Amazon automatically generates a lot of different custom thumbnail sizes on its site.

. . . .

Here are a few examples to help you understand the necessity of covers that work in small dimensions.

On the Top Charts page, covers are quite small to give the chart number significance.

New releases are shown in the most common thumbnail medium view size, which is 107px x 160 px.

Recommendations are a little smaller at 90 px  x 135 px.

Series books are usually a maximum of 135 px high.

In the You Viewed pane at the bottom of each book page, books that were viewed by people are squeezed into a 50 px x 50 px box.

That is insanely small.

Link to the rest at Just Publishing Advice

4 thoughts on “Does Your Cover Work In Book Thumbnail Size?”

  1. You can cheat this and make a “fatter” cover. Here’s what I do:

    1. My paperbacks are 5.25 x 8 inches (Width x Height is the standard way to express print aspect-ratio dimensions; NOT the way Amazon does). This is one of the standard trim sizes. And it’s: 1:1.52.

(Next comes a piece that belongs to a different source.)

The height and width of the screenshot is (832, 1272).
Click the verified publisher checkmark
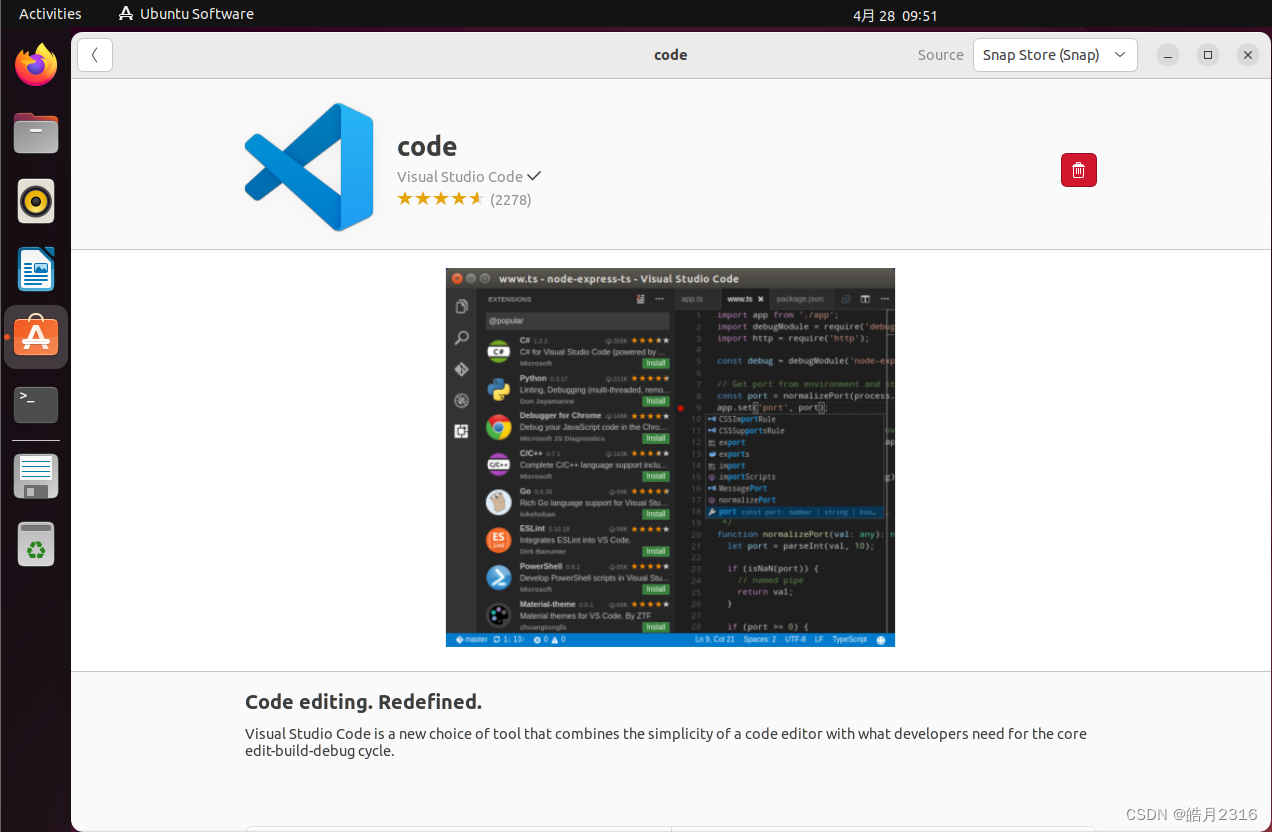(533, 176)
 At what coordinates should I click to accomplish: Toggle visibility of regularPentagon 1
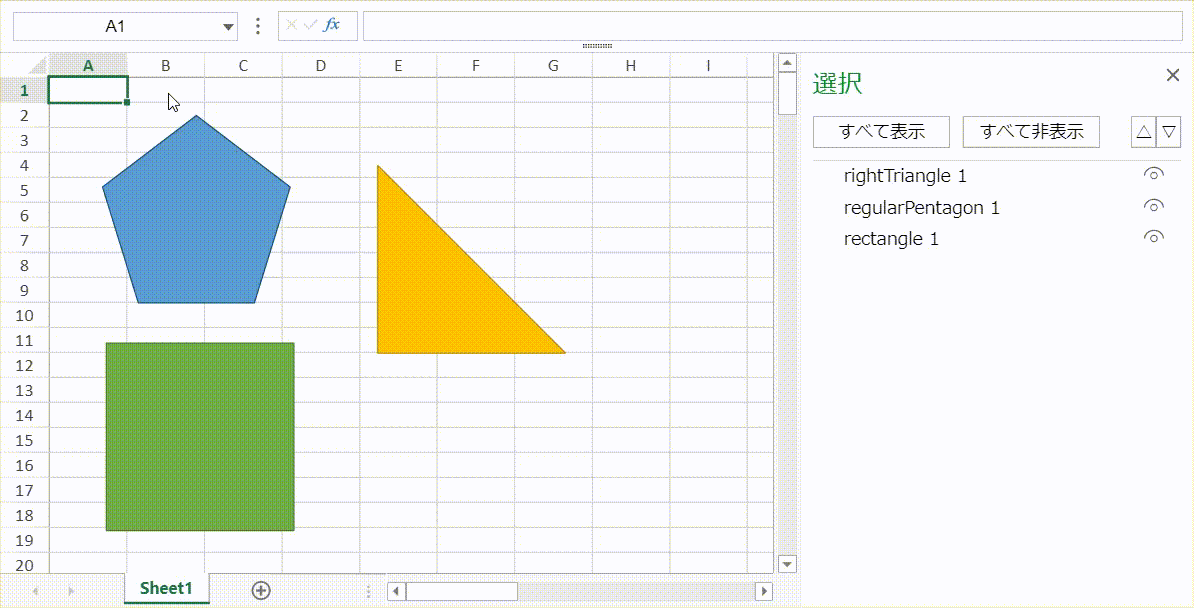pyautogui.click(x=1153, y=207)
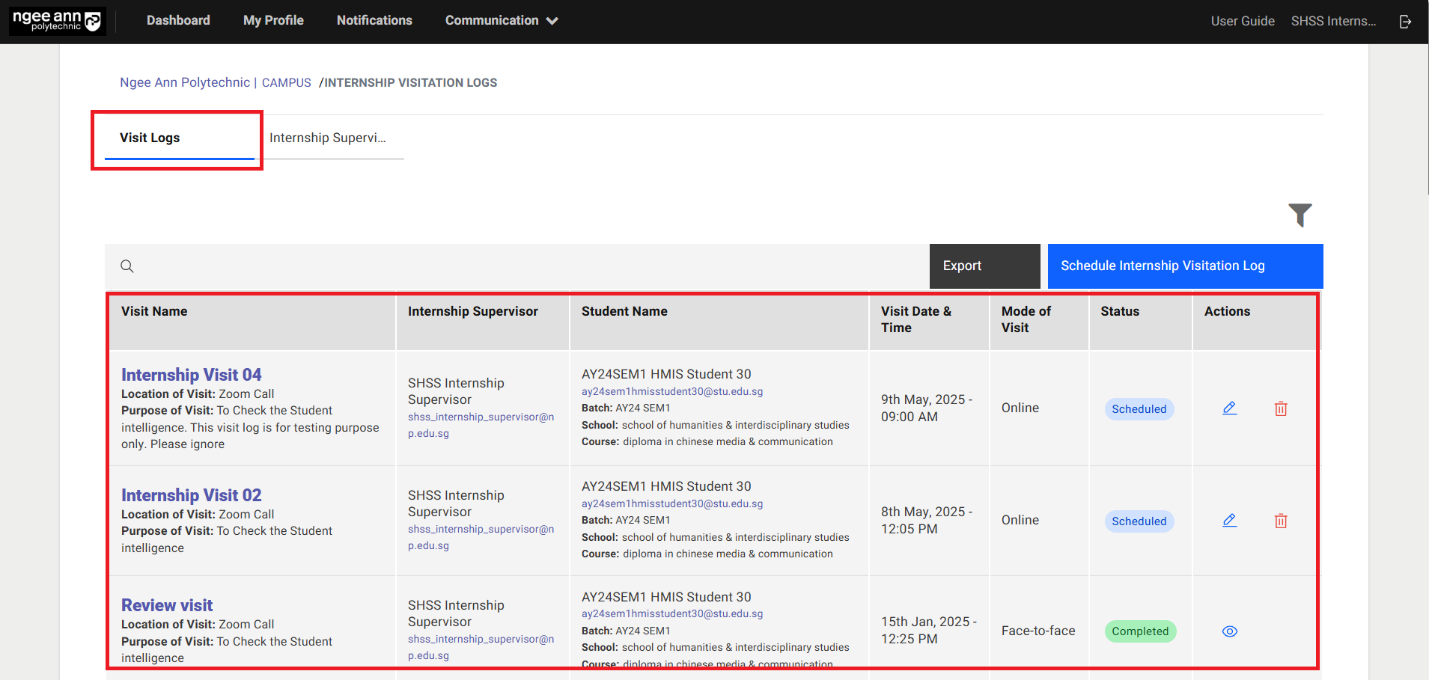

    2. So I make my ebook (front) covers the same. In full size, that’s 1656 x 2518 pixels. That’s 1:1.52 and not Amzn’s preferred 1:1.6 = a little wider, but it matches my paperback art, which is more convenient in the handling/creation of both.

    3. Then just scale the thumbnails accordingly, using the 1:1.52 aspect ratio, e.g.:
    — 197 x 300
    — 99 x 150
    — etc.

    Can you dig it?

    • P.S. Pay no attention to the OP’s use of the term “dpi.” I’ve been correcting people about this for at least 15 years—it’s PPI *not* DPI. There are no Dots in digital images; only Pixels. Hence: Pixels Per Inch (PPI).

      And why he is linking his “72 dpi” reference to mouse measuring, I have no idea. That’s not where “dpi” in relation to digital imagery comes from. It comes from the world of printing, where there are dots.